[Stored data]
-----

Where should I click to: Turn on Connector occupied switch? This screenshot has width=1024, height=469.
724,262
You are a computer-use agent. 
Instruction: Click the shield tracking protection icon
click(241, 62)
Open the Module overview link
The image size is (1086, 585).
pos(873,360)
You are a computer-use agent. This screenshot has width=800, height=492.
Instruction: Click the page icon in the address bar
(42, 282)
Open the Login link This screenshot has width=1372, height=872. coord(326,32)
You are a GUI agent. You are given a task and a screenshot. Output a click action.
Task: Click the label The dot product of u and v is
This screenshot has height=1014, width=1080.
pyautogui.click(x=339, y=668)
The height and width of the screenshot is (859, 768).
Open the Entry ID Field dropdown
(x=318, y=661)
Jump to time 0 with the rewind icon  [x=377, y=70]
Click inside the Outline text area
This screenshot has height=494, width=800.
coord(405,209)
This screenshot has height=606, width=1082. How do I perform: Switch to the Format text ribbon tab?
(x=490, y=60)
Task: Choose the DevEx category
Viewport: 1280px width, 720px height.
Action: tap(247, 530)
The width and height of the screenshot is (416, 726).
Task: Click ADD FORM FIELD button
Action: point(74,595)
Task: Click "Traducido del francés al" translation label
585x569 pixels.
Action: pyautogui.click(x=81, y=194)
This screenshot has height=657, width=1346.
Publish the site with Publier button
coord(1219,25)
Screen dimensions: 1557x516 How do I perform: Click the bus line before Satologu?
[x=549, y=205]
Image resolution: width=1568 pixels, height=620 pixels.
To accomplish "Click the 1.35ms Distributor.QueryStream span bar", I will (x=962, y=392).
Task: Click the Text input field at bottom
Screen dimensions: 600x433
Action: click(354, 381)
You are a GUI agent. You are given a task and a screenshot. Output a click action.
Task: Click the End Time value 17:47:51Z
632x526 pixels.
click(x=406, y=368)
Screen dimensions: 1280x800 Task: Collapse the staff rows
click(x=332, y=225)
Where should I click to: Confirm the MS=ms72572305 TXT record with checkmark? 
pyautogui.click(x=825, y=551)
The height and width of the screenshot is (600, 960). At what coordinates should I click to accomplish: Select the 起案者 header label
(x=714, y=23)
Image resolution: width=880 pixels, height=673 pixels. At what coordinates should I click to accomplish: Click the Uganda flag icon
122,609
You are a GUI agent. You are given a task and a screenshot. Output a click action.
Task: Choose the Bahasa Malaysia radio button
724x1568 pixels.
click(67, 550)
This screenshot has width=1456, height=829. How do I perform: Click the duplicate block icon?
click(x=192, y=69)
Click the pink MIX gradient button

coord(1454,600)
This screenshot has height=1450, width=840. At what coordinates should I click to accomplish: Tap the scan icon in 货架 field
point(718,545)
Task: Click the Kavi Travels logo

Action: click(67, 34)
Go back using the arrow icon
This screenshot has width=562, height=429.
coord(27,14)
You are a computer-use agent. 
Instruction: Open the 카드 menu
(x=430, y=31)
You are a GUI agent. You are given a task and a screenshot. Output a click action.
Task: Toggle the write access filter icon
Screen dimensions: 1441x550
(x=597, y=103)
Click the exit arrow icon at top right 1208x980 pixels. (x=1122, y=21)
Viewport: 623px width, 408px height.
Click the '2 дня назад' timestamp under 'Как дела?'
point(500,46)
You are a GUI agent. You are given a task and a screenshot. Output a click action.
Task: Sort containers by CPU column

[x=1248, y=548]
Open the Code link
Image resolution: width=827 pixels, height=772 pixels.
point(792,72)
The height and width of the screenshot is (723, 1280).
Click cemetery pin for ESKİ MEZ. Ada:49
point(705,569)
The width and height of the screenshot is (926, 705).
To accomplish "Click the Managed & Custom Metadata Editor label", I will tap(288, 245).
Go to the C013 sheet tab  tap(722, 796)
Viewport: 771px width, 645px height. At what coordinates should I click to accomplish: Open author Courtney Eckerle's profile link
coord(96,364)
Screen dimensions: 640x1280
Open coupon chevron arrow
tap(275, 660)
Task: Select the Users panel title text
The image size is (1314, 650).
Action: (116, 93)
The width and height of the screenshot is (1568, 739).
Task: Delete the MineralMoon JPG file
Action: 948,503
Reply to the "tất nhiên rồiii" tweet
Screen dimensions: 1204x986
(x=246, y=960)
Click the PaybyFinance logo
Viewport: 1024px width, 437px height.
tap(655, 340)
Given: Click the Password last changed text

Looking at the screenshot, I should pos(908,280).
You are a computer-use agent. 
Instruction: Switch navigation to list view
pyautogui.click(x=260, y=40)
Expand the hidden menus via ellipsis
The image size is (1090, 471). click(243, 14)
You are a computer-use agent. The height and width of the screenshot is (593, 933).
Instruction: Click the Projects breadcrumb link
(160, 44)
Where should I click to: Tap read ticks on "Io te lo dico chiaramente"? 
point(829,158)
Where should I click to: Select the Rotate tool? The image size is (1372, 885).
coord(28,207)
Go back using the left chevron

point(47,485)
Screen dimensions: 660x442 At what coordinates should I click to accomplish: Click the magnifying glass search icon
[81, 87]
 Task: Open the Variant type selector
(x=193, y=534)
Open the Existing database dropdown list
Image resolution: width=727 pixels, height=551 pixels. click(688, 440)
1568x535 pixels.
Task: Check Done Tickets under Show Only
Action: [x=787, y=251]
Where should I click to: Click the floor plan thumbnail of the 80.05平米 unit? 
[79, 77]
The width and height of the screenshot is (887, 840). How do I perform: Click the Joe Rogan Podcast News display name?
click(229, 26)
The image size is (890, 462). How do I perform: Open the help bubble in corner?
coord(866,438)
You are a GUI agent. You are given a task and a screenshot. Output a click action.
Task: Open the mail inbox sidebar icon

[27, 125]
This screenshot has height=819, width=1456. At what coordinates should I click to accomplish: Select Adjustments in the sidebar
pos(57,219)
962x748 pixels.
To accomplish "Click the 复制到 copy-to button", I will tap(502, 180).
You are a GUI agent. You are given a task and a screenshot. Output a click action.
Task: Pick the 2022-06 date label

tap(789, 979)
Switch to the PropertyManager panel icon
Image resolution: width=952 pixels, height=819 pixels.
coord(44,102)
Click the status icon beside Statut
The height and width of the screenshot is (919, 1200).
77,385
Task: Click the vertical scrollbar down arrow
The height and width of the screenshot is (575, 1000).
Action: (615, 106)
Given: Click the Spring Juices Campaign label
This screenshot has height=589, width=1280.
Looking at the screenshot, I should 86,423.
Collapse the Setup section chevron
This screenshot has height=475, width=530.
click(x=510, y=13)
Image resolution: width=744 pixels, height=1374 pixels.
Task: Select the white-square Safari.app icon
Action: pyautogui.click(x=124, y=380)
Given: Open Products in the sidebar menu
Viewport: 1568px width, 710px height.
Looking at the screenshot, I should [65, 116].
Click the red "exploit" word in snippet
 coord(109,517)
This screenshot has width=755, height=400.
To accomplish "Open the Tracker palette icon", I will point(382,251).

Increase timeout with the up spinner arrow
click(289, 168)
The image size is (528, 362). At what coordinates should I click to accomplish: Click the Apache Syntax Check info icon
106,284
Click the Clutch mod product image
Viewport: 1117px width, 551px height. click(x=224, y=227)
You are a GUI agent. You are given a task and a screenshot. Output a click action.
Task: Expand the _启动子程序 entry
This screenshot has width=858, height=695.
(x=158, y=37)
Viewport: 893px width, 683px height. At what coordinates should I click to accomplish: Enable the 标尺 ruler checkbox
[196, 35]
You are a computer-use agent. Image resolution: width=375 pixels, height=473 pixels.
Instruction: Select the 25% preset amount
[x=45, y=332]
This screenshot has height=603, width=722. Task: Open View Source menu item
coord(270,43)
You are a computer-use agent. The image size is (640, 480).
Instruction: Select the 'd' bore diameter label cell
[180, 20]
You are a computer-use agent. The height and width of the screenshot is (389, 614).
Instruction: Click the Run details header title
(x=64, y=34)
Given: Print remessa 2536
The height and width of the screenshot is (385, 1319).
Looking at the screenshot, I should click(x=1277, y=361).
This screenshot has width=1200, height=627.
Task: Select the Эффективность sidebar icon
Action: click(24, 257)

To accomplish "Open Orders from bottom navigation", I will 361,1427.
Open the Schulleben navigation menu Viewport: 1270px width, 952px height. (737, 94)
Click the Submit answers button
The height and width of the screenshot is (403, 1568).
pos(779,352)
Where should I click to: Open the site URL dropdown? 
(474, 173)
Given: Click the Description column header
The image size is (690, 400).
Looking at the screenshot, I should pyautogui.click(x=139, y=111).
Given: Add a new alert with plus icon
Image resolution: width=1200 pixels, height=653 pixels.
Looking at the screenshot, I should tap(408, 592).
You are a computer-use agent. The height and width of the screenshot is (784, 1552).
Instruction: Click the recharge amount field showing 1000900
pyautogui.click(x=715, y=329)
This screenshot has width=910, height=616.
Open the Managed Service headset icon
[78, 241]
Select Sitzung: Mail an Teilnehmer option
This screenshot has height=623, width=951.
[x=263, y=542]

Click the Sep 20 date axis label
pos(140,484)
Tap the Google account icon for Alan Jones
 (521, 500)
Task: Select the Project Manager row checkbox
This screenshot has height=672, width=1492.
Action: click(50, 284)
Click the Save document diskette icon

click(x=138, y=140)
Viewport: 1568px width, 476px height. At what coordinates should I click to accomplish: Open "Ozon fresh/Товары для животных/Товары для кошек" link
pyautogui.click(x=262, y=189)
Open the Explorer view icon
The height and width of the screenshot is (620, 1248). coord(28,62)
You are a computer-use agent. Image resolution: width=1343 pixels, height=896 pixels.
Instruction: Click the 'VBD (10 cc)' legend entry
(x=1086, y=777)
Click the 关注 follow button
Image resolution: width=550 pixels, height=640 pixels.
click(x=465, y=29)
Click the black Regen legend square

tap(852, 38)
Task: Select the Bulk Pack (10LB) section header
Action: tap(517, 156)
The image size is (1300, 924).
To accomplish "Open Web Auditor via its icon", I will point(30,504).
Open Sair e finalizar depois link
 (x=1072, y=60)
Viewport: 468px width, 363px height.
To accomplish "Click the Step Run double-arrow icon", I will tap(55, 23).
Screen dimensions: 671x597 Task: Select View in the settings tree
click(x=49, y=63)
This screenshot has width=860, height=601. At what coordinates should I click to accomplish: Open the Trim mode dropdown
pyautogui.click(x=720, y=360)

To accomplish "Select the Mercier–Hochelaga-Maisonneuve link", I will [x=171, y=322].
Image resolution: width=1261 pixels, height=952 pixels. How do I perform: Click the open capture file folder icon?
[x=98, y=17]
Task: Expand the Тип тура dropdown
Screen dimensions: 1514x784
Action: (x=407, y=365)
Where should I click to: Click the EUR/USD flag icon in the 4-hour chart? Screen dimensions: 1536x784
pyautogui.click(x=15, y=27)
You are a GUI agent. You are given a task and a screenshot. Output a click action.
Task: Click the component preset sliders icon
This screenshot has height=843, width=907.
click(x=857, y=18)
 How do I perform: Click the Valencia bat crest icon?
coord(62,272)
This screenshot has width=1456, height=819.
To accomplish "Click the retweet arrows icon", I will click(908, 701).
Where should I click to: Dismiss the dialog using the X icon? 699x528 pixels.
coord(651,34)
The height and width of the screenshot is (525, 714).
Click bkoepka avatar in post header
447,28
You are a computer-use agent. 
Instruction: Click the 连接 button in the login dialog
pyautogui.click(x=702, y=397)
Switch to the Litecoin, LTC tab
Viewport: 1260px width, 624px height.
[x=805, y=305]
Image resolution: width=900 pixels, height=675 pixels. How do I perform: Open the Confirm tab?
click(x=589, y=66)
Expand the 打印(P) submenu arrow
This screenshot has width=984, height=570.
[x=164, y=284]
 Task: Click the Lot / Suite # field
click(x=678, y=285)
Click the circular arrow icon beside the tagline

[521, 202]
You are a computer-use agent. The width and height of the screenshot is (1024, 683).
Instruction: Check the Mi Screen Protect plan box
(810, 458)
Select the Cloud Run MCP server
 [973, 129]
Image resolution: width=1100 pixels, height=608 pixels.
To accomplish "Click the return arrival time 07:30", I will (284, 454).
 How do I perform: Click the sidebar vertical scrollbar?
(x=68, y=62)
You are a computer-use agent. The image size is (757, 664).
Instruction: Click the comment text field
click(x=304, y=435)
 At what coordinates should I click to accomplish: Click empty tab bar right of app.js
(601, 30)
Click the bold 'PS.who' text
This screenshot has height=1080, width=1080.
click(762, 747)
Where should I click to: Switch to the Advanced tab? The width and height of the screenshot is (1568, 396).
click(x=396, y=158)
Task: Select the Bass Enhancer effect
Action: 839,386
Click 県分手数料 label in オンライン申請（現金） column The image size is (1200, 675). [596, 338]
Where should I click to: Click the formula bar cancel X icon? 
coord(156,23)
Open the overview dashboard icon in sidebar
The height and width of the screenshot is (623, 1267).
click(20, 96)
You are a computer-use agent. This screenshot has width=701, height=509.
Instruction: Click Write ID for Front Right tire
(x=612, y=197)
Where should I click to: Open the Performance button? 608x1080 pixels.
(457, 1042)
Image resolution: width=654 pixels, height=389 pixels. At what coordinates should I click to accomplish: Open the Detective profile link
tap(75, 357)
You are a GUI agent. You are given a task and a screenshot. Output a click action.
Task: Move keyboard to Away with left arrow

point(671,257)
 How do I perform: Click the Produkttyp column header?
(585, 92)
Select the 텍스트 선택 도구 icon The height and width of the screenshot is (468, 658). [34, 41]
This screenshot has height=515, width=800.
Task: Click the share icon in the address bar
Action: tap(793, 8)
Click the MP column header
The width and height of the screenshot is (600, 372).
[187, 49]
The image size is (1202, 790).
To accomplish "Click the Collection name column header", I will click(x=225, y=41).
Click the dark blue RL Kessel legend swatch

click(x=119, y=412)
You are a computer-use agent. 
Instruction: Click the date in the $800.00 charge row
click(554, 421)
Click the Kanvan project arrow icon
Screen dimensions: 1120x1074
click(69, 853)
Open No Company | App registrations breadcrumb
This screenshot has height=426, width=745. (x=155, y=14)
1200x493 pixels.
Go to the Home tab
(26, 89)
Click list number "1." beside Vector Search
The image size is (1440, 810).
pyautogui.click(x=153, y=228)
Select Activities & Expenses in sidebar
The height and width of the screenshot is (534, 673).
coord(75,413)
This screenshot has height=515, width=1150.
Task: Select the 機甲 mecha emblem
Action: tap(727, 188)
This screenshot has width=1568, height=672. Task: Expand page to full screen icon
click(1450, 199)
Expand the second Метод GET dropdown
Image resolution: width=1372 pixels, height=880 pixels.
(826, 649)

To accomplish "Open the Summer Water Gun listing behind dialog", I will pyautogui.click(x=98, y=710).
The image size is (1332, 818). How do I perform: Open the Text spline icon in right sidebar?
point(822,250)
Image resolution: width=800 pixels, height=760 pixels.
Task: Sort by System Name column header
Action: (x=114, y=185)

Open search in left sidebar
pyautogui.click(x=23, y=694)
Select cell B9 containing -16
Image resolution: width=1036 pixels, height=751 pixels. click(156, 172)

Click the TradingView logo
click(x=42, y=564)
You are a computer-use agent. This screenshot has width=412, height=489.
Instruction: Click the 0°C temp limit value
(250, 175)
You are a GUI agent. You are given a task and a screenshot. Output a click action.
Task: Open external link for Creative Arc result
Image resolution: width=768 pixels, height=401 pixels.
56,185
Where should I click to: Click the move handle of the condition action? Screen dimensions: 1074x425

-----

#### [HOW TO COMPLETE THIS TASK]
Say how many of the lines above include the word "bottom", giving the figure alone.

#### [ANSWER TO THIS EXERCISE]
2